(TASKS FOR THIS EXERCISE):
• A. In the passage on the replication dispute, which participants made up the replication sample?
• B. Extend the passage on the replication dispute, picking up after its final sentence.

(EXCERPT TO READ):

In their rejoinder Johnson et al. (2014) make several points:
First, they note that there was no a priori reason to suspect that my dependent variables would be inappropriate for use with college students in Michigan. Indeed, some people have suggested that it is my fault if the items did not work in the replication sample. Apparently there is a misconception among replicators that first, all materials from a published study must be used in precisely the same manner as in the original study, and second, as a consequence, that “one size fits all”, and all materials have to lead to the identical outcomes regardless of when and where you test a given group of participants.

(DATASET CONTENT):
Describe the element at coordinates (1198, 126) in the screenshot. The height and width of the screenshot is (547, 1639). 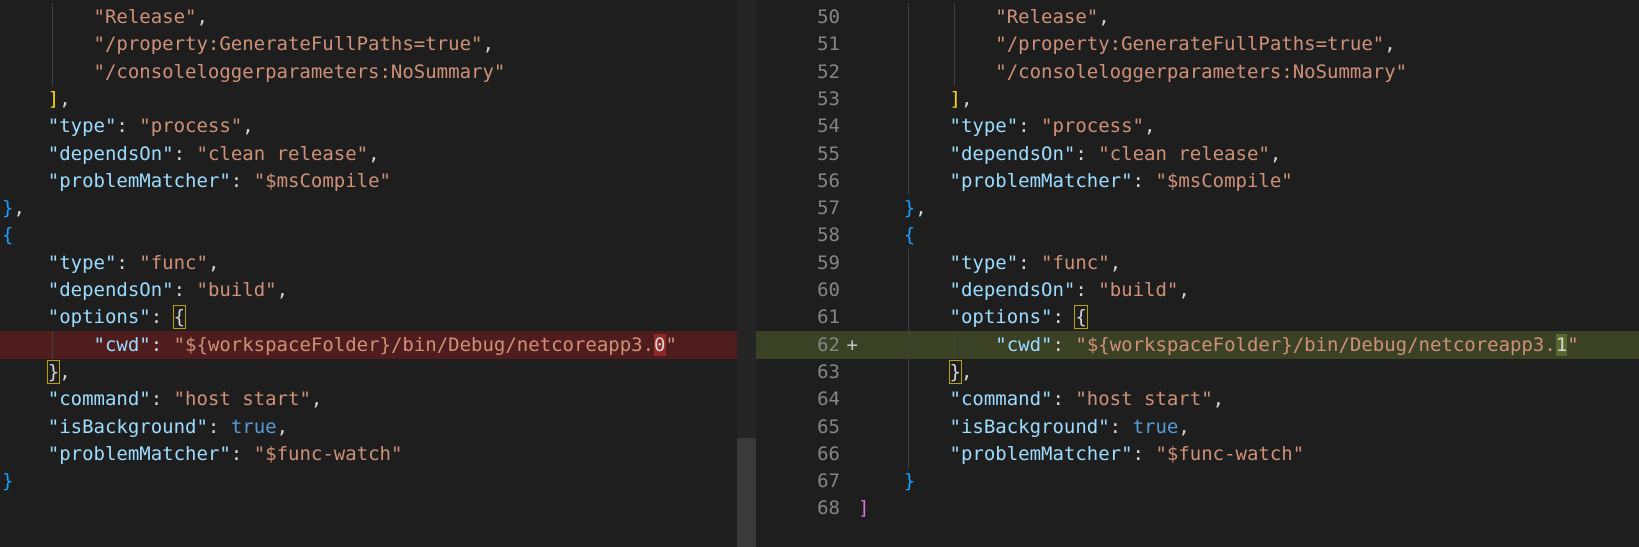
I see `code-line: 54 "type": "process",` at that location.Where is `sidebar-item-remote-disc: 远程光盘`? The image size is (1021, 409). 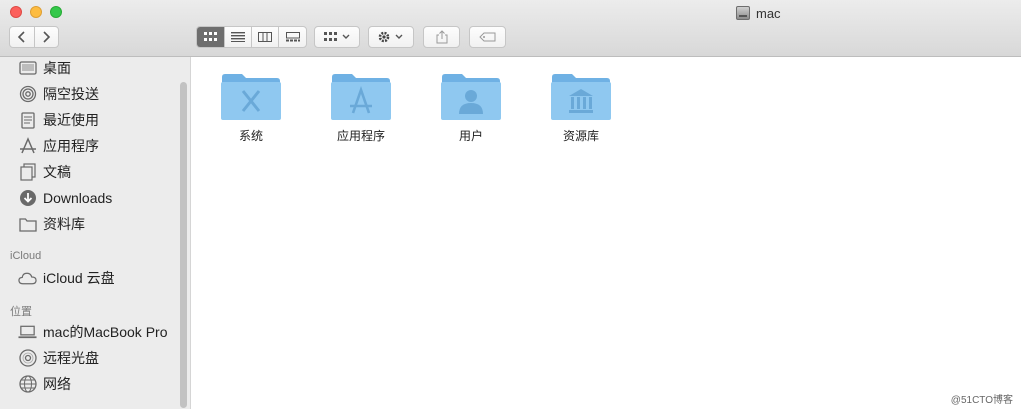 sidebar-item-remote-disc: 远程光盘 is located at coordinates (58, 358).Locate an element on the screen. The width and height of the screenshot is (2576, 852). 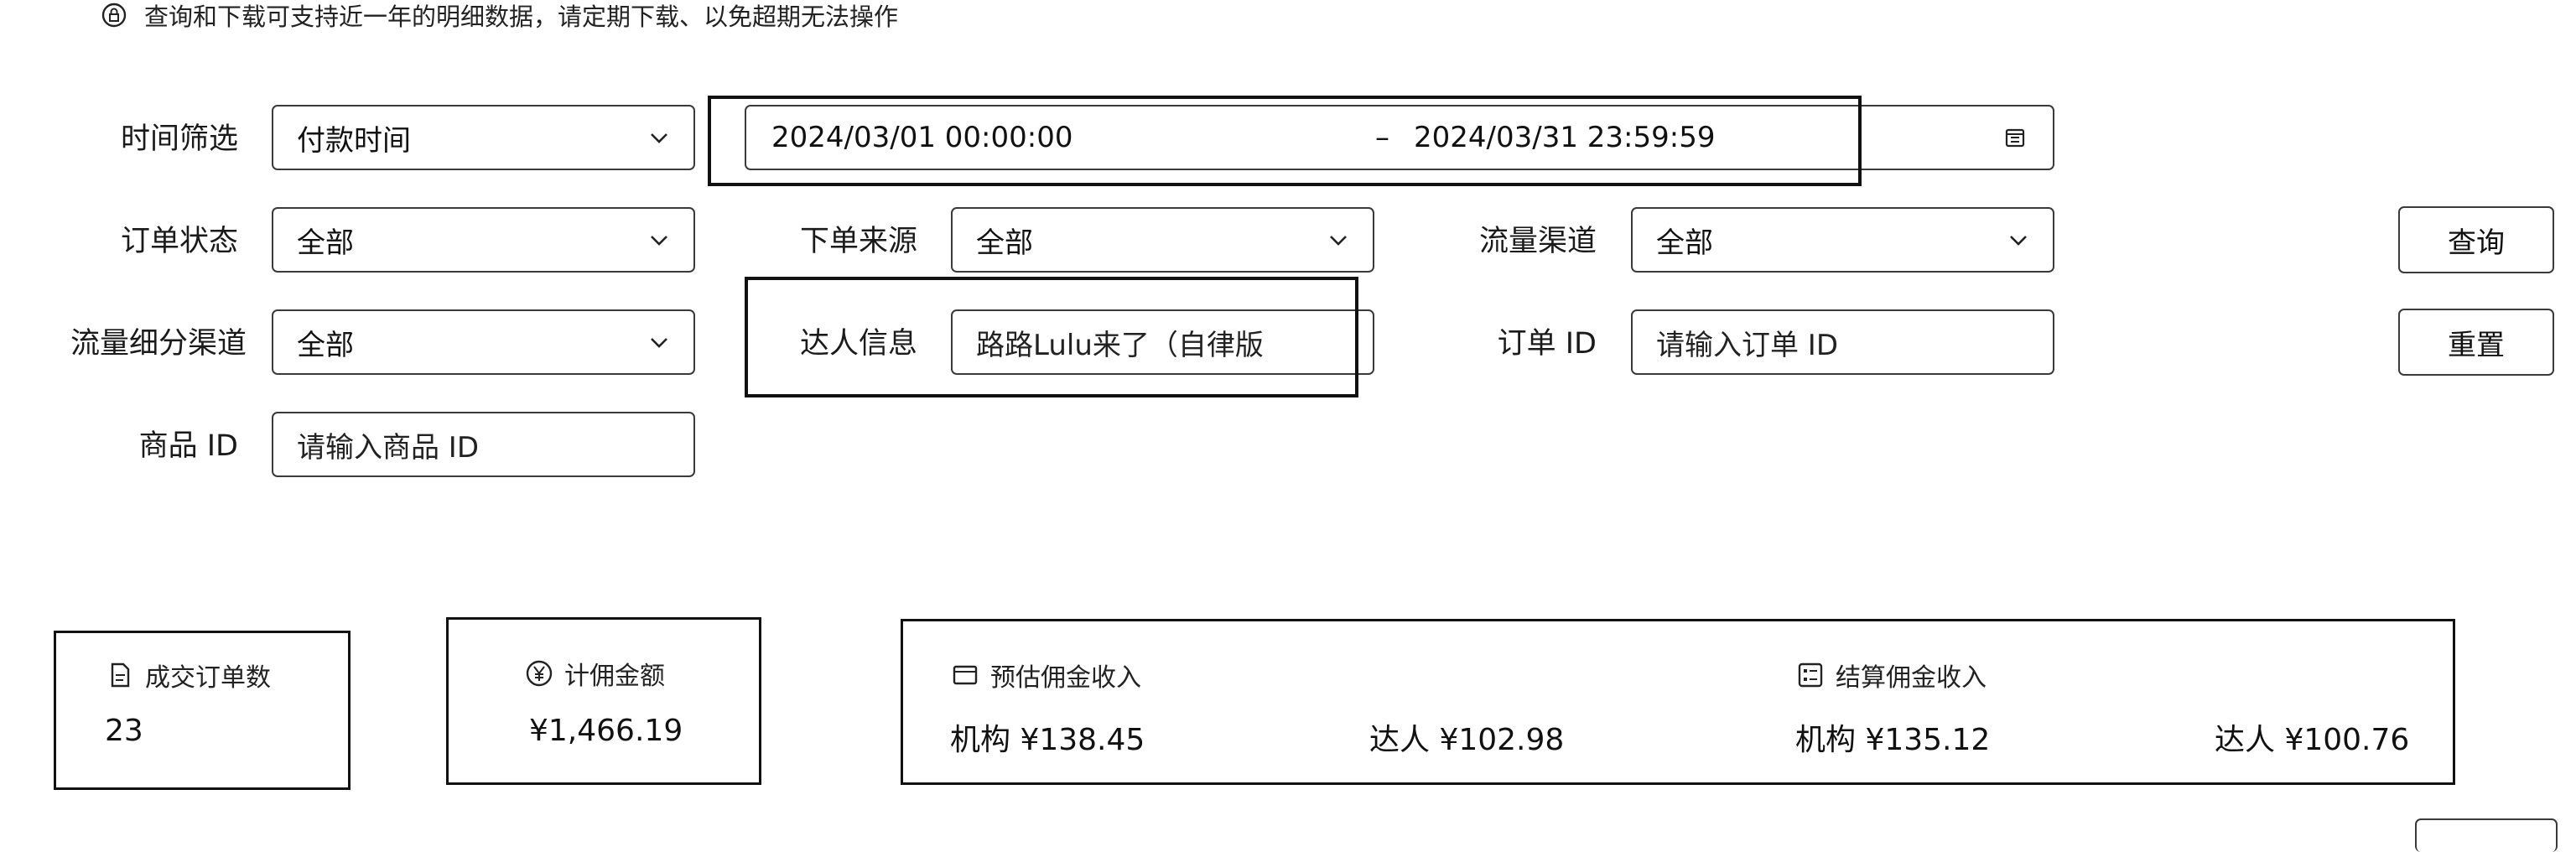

(YOUR WRITTEN ANSWERS):
• A. College students in Michigan.

• B.
This is a surprising assumption, but it is wide-spread: The flag-priming study in the “Many Labs” paper involved presenting participants in Italy, Poland, Malaysia, Brazil and other countries with the American flag, and asking them questions such as what they thought about President Obama, and the United States’ invasion of Iraq. After all, these were the materials that the original authors had used, so the replicators had no choice. Similarly, in another component of “Many Labs” the replicators insisted on using an outdated scale from 1983, even though the original authors cautioned that this makes little sense, because, well, times have changed. Considering that our field is about the social and contextual factors that shape all kinds of phenomena, this is a curious way to do science indeed.
Second, to “fix” the ceiling effect, in their rejoinder Johnson et al. (2014) remove all extreme observations from the data. This unusual strategy was earlier suggested to me by editor Lakens in his editorial correspondence and then implemented by the replication authors. It involves getting rid of a huge portion of the data: 38.50% from Study 1, and 44.00% of data in Study 2.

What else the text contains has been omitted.